An example of this could be the words 'ice' and 'cream'. They might be combiined to create an 'ice_cream' token which will provide more information that the single tokens would. 

The bi-gram transofrmation is performed using the gensim Phrases function.

In [14]:
unigram_sentences = [sent.split(" ") for sent in unigram_sentences]

In [15]:
bigram_model = Phrases(unigram_sentences)

In [16]:
%%time
bigram_sentences=[]
for sentence in unigram_sentences:
    bigram_sentences.append(' '.join(bigram_model[sentence]))



Wall time: 4.97 s


Let's examine some of the sentences again now that the bi-grams have been created. 

The model identified 'salt' and 'lake' as appearing together very frequently and joined them into 'salt_lake'.

In [17]:
for sent in bigram_sentences[30240:30250]:
    print(sent)
    print(u'')

sell bike net young lady live salt_lake city

live near lose angele

turn mutual aquaintance ucla

uh right

forget rbi bar hr base

fraction run come solo hr run_score happen player base batter good

use phrase happen advisedly

lot people try_figure player ability turn notch clutchrbiwhatever situation find evidence ability measurable extent

clutch hitter

people tend thing cause rbi somebody base end rbis proportional teammate oblige position agree



Let's do one more pass and create tri-grams. 

In [18]:
bigram_sentences = [sent.split(" ") for sent in bigram_sentences]

In [19]:
trigram_model = Phrases(bigram_sentences)

In [20]:
%%time
trigram_sentences=[]
for sentence in bigram_sentences:
    trigram_sentences.append(' '.join(trigram_model[sentence]))



Wall time: 4.16 s


After this pass the model now adds 'city' into 'salt_lake' to form a tri-gram. 

In [21]:
for sent in trigram_sentences[30240:30250]:
    print(sent)
    print(u'')

sell bike net young lady live salt_lake_city

live near lose angele

turn mutual aquaintance ucla

uh right

forget rbi bar hr base

fraction run come solo hr run_score happen player base batter good

use phrase happen advisedly

lot_people try_figure player ability turn notch clutchrbiwhatever situation find evidence ability measurable extent

clutch hitter

people tend thing cause rbi somebody base end rbis proportional teammate oblige position agree



Now that we have finished processing the sentences we can apply the process to the documents using the 'transform_documents' function. 

In [22]:
def transform_documents(docs):
    trigram_transformed_docs = []
    for parsed_doc in nlp.pipe(docs):
        unigram_doc=[]


        for token in parsed_doc:
            if not punct_space(token):
                if token.lemma_ == '-PRON-':
                    unigram_doc.append(token.orth_)
                elif token.lemma_ not in spacy.en.STOP_WORDS:
                    unigram_doc.append(token.lemma_)
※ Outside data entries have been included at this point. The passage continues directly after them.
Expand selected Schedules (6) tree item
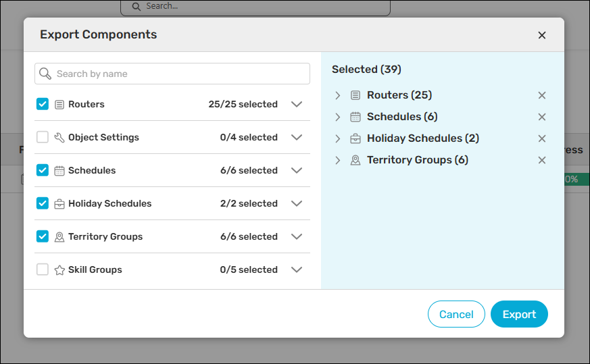 338,117
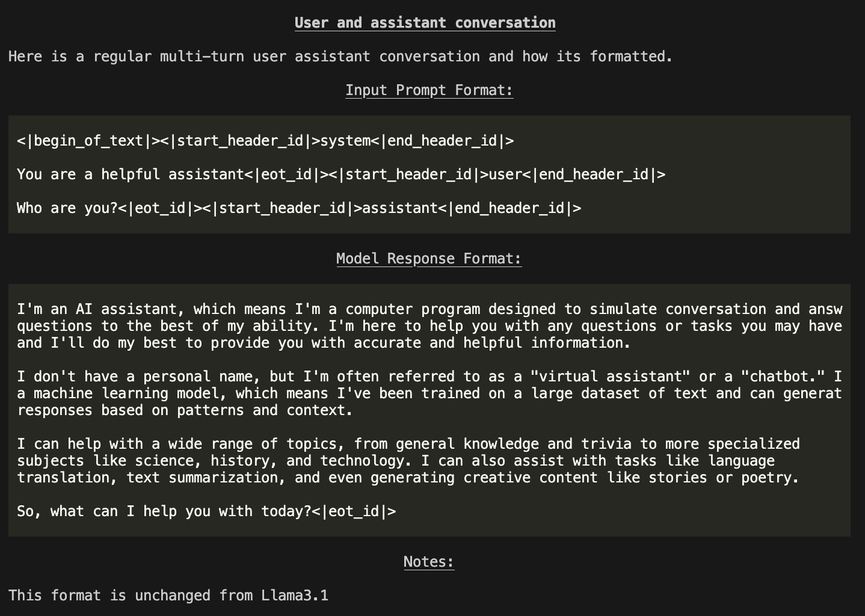Click paragraph starting "I can help with"

click(408, 461)
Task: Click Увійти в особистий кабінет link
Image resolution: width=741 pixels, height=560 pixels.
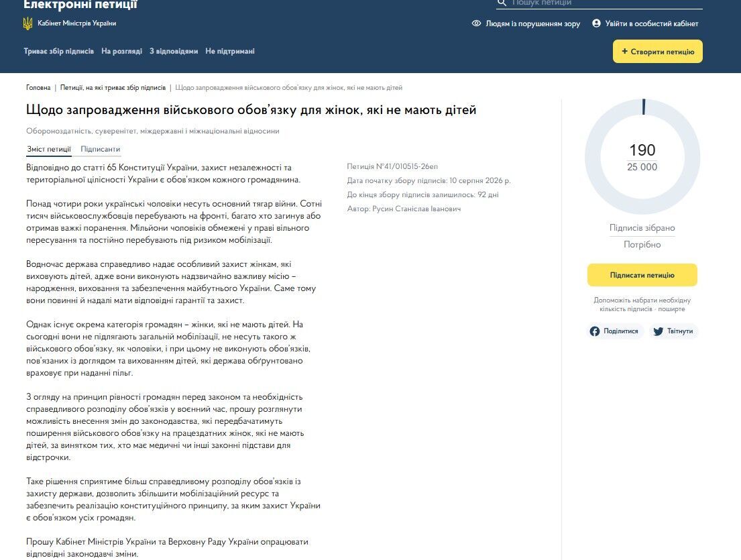Action: pos(651,23)
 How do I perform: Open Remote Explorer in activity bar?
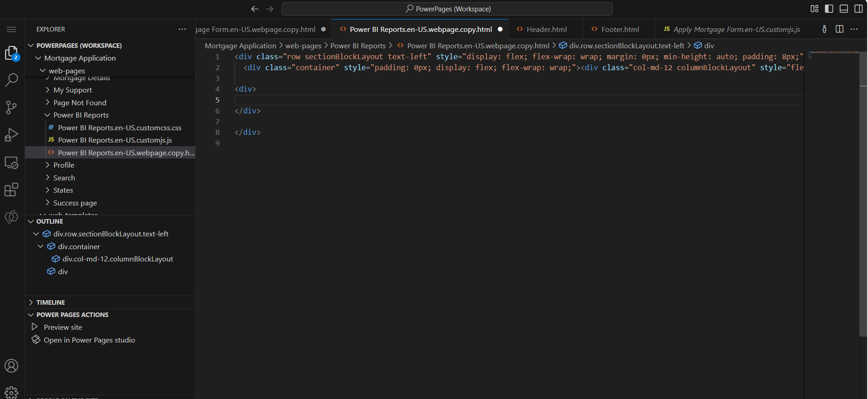click(11, 163)

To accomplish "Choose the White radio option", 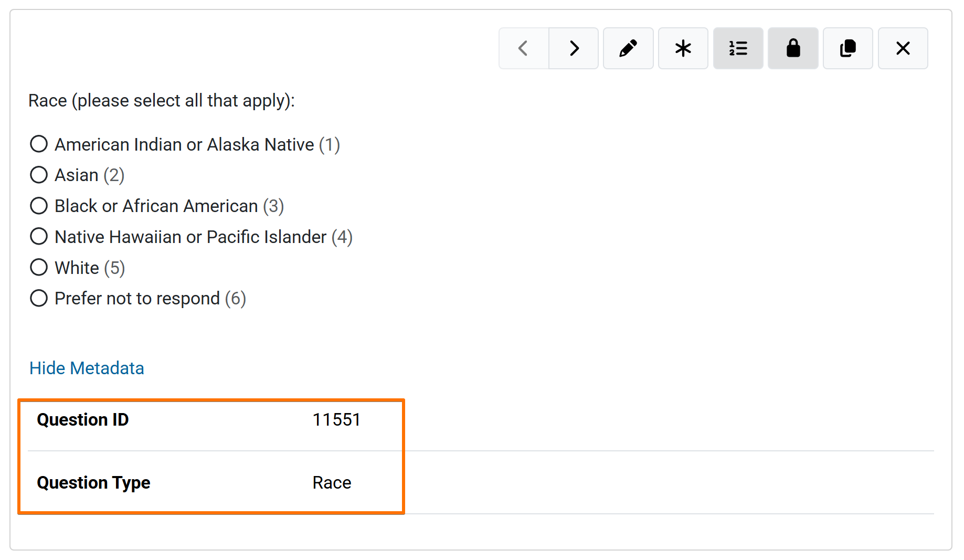I will point(39,268).
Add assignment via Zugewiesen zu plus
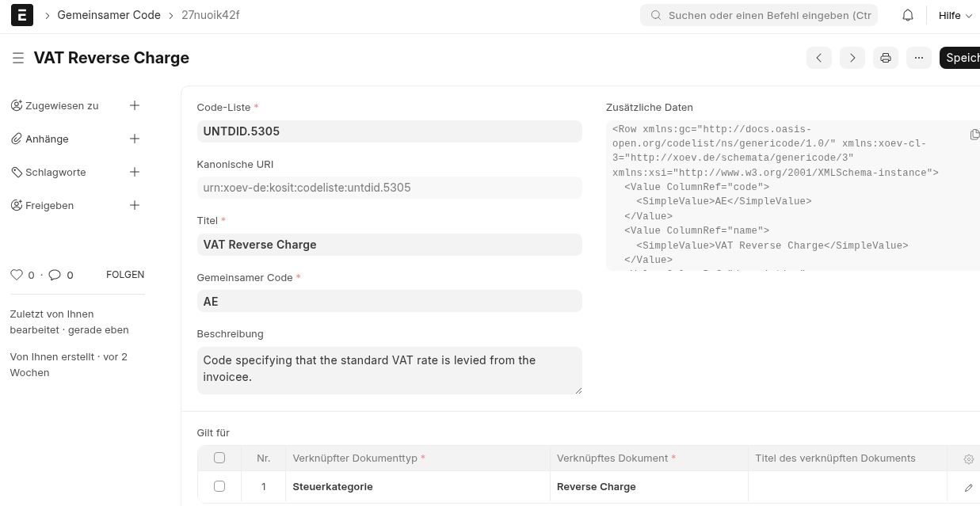The image size is (980, 506). (x=135, y=105)
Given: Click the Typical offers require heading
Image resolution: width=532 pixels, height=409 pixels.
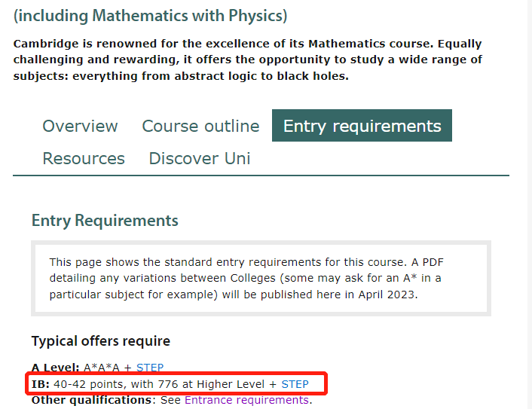Looking at the screenshot, I should 101,340.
        bigram_doc = bigram_model[unigram_doc]
        trigram_doc = trigram_model[bigram_doc]
        trigram_doc = [term for term in trigram_doc]

        trigram_doc = ' '.join(trigram_doc)
        trigram_doc = ' '.join( [term for term in trigram_doc.split() if len(term)>1] )

        trigram_transformed_docs.append(trigram_doc)
    return trigram_transformed_docs

In [23]:
trigram_transformed_docs = transform_documents(documents)



We can examine a document before and after the transformation. 

In [24]:
i=0
print('Original:' + '\n')

print(documents[i])

print ('----' + '\n')
print ('Transformed:' + '\n')

print(trigram_transformed_docs[i])

Original:

well im not sure about the story nad it did seem biased. what i disagree with is your statement that the u.s. media is out to ruin israels reputation. that is rediculous. the u.s. media is the most proisraeli media in the world. having lived in europe i realize that incidences such as the one described in the letter have occured. the u.s. media as a whole seem to try to ignore them. the u.s. is subsidizing israels existance and the europeans are not at least not to the same degree. so i think that might be a reason they report more clearly on the atrocities. what is a shame is that in austria, daily reports of the inhuman acts commited by israeli soldiers and the blessing received from the government makes some of the holocaust guilt go away. after all, look how the jews are treating other races when they got power. it is unfortunate.
----

Transformed:

sure story nad biased disagree statement u.s media ruin israel reputation rediculous u.s media proisraeli medium world liv

### **Topic modelling**

We are now ready to take the tokenized tri-gram documents and perform topic modelling.

For LDA we will use the gensim package and for NMF we will use scikit-learn.

Let's say we have a collection of N documents, LDA assumes that each document is generated by a mixture of topics and that the number of topics is usually small. Also, each topic in turn generates a small set of words. 
LDA assumes that documents are generated by choosing words according to a multinomial distributions (one for topics and one for words in the topics) whose hypeparamters are governed by sparse Dirichlet priors (this basically encodes the 'small' concept in the previous paragraph).
LDA the tries to backtrack from this process to find a set of topics that are likely to have generated the documents. 

NMF represents the set of documents as a matrix X of size N (documents) columns and M (words) rows. It then tries to find two non-negative matrices W and H such that their product approximates X as well as possible. W is an N by K and H is K by N so it can be seen that K is the number of topics.

LDA has a frequentist version called probabilistic latent semantic analysis (pLSA). NMF and pLSA are equivalent and the main difference between them and LDA is the sparsity introduced by the Dirichlet priors.
LDA has more control over the way the topics are specified since one can modify the prior hyperparameters to achieve more or less distinct topics. 


In both LDA and NMF techniques the user has to specify the number of topics in the model. While researching online there does not seem to be a definitive way to determine the number of topics. Using the perplexitiy statistic or some sort of elbow method similar to what is used in cluster analysis are some of the ideas I found but there doesn't seem to be a general consensus on these. 

For this reason and given that we know the data is generated from 20 newsgroups I will choose 20 as the obvious choice for the number of topics.

In [25]:
from gensim.corpora import Dictionary, MmCorpus
from gensim.models import LdaModel,TfidfModel
from gensim.matutils import cossim
from sklearn.decomposition import NMF
from sklearn.feature_extraction.text import TfidfVectorizer,CountVectorizer,TfidfTransformer 

For LDA modelling we need to create a dictionary of all the tokens. 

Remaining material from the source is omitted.